§ Extract to read
= Beginning of Section =

Surgery
Over 2,000 women had cosmetic surgery on their vaginas in 2010 (Reuters)

There has been a five-fold increase in the number of girls and women having cosmetic surgery on their vaginas, researchers have found.

A study by the Royal College of Obstetricians and Gynaecologists (RCOF) and the British Society for Paediatric and Adolescent Gynaecology (BritSPAG) found over 2,000 operations of this kind were carried out in 2010.

As a result, experts have warned about the risks and dangers involved in female genital cosmetic surgery (FGCS), especially among girls below the age of 18 as their vaginas have not fully developed.

FGCS involves procedures that are not medically needed. They change the structure or appearance of the external genitalia or internally in cases of vaginal tightening.

A paper published by the RCOG looked at why women and girls are having FGCS and found in many cases the primary reason was appearance. Other reasons involved difficulty during sex and discomfort when wearing tight clothes.

The experts said short-term risks involve bleeding and infection, while there can also be long-term damage to sensitivity and sexual function because surgery can disrupt nerve supply. They warn FGCS before full development can also lead to long-term problems.

Suzi Leather, chair of the RCOG's Ethics Committee, said: "The Ethics Committee at the RCOG is concerned about the recent increase in labial reduction procedures, fuelled in part by the mass media and inaccurate advertising.

Psychological assessment

"Some women are requesting it solely for cosmetic reasons and these decisions are not always being made on informed understanding of the normal variations that exist but influenced by images from popular culture and the pornography industry. We need to inform women that everyone is unique and that variation in appearance is normal in the vast majority of cases."

Making recommendations for FGCS, the authors say women should have accurate information about the surgery as well as counselling for body image distress. They also said advertising should not mislead women about what is normal and what is possible with surgery.

BritSPAG said more should be done to find out why adolescent girls are unhappy with the appearance of their vaginas, including accessibility to unrealistic appearance of female genitals in popular culture.

Paul Wood, from BritSPAG said: "Labiaplasty is a form of FGCS and there is no scientific evidence to support its practice. For adolescents the risk of harm is even more serious.

"It is important that clinicians inform girls and where appropriate their guardians about labial anatomy, its development and how there is variation. In addition girls should be aware of distortions in popular culture, the unknown risks and efficacy of procedures and ways to manage labial discomfort. When significant distress is detected, these girls should receive a psychological assessment."

Leather added: "Healthcare professionals should have access to accurate and sensitive information on genital variation to give to women and be sympathetic to individual female body insecurities. Education, support and advice should be at the heart of clinical practice in this area."

= End of Section =

§ Excerpted data
= Beginning of Section =

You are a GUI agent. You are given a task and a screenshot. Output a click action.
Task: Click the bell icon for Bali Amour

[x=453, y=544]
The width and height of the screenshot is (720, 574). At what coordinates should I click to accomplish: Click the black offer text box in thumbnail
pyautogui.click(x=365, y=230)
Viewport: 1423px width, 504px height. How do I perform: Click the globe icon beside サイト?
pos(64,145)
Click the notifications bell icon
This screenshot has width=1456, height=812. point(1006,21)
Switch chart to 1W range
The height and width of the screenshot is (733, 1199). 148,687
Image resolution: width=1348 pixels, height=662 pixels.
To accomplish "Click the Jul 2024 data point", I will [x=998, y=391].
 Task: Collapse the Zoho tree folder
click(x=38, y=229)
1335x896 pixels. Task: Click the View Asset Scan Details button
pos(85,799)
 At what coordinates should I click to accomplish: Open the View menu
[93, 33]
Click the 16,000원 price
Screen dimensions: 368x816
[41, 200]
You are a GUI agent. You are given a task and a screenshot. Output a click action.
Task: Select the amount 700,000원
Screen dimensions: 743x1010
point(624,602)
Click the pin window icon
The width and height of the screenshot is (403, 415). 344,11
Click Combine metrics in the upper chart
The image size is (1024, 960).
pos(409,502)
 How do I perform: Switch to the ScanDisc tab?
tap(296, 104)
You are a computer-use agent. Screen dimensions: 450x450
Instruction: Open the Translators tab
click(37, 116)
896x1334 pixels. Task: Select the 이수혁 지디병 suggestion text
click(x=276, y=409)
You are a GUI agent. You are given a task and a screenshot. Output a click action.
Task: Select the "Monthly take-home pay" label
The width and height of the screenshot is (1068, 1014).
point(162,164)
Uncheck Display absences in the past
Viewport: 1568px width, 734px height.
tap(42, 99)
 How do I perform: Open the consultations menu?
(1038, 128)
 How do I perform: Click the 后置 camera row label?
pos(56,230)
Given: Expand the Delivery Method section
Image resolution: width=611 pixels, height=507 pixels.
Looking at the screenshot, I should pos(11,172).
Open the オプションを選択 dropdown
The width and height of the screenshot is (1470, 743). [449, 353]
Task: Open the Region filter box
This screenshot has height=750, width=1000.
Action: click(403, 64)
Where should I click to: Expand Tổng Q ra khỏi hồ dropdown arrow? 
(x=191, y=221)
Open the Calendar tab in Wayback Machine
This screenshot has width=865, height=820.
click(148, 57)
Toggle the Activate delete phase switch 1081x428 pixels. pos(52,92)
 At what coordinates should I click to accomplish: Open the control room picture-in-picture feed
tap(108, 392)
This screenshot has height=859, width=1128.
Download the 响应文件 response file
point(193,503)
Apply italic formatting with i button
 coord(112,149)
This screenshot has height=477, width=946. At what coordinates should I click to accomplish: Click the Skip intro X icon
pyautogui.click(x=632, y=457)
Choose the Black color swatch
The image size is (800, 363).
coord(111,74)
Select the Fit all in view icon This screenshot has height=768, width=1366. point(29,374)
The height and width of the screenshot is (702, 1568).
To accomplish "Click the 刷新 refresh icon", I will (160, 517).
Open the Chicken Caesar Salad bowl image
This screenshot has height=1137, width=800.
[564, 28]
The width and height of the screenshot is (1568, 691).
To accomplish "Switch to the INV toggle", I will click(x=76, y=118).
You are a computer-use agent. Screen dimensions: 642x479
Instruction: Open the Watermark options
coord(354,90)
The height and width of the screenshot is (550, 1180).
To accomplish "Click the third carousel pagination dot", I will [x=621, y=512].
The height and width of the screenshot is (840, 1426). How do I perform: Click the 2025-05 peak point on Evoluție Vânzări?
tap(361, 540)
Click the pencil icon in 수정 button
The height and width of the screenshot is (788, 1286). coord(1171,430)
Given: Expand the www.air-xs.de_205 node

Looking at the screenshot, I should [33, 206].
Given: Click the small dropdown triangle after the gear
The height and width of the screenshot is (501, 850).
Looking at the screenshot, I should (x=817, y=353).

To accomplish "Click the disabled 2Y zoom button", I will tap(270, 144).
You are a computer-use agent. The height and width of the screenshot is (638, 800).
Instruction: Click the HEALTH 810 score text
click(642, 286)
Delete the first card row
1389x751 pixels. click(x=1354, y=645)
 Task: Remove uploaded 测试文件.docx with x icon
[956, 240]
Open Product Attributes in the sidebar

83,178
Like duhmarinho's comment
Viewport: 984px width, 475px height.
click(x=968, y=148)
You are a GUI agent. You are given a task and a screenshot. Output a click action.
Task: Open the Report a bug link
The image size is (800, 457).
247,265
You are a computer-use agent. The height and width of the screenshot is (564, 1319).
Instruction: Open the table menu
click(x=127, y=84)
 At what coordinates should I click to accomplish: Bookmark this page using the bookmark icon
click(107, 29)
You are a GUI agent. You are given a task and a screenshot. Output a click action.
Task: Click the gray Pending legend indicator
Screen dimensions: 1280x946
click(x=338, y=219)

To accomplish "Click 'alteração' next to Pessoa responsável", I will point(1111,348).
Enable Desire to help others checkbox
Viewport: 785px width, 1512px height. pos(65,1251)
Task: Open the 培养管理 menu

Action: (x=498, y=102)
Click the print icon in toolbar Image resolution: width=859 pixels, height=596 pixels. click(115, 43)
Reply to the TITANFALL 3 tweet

= End of Section =

Could you retype the surgery article above, word for word, from "A study by the" to "of vaginal tightening."?

§ Answer to this task
A study by the Royal College of Obstetricians and Gynaecologists (RCOF) and the British Society for Paediatric and Adolescent Gynaecology (BritSPAG) found over 2,000 operations of this kind were carried out in 2010.

As a result, experts have warned about the risks and dangers involved in female genital cosmetic surgery (FGCS), especially among girls below the age of 18 as their vaginas have not fully developed.

FGCS involves procedures that are not medically needed. They change the structure or appearance of the external genitalia or internally in cases of vaginal tightening.